_Exercise goal_: Output every entry below word for word, minus the images.

_Data for this task_:
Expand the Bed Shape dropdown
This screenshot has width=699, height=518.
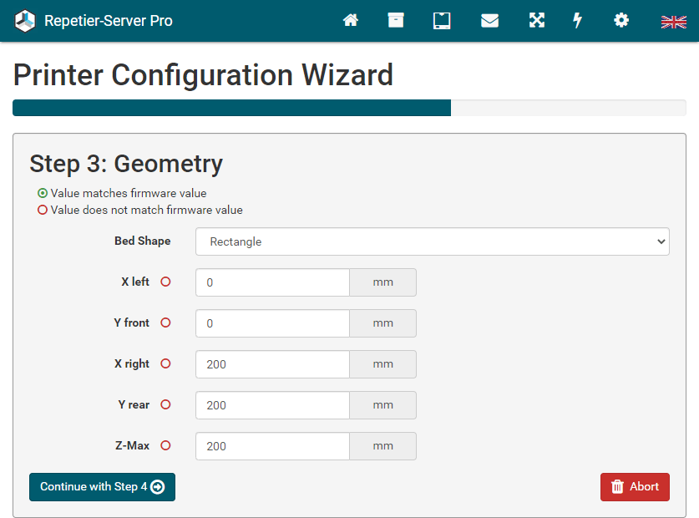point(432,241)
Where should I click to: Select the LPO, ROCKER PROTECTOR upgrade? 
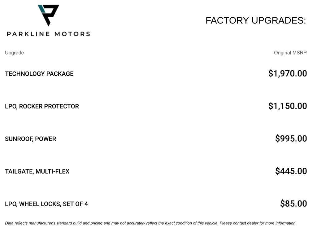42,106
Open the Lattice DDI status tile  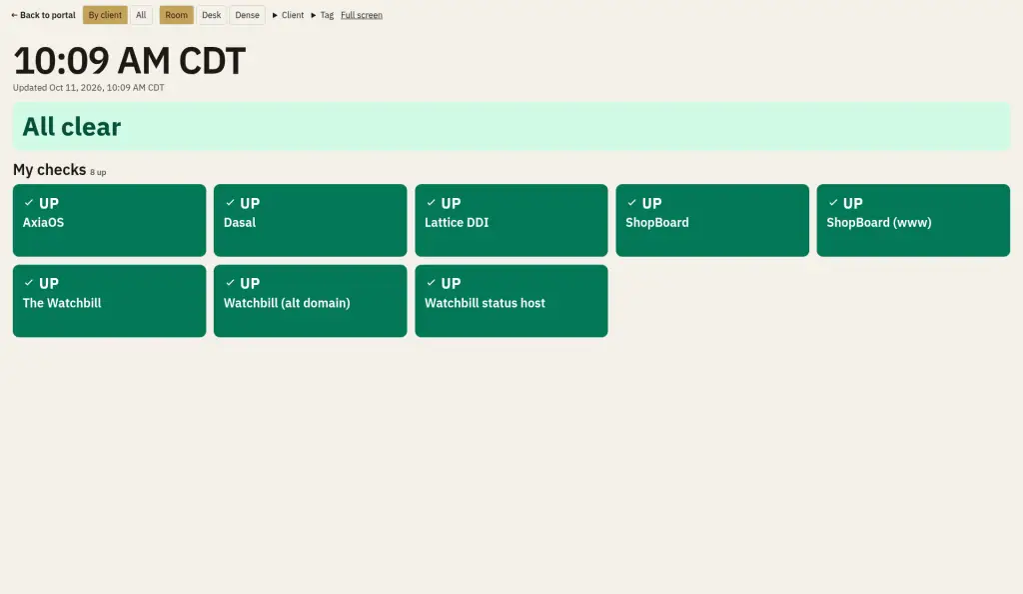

_Answer space_:
Expand the Bed Shape dropdown
This screenshot has width=699, height=518.
point(432,241)
Where should I click to: Select the LPO, ROCKER PROTECTOR upgrade? 
42,106
Open the Lattice DDI status tile  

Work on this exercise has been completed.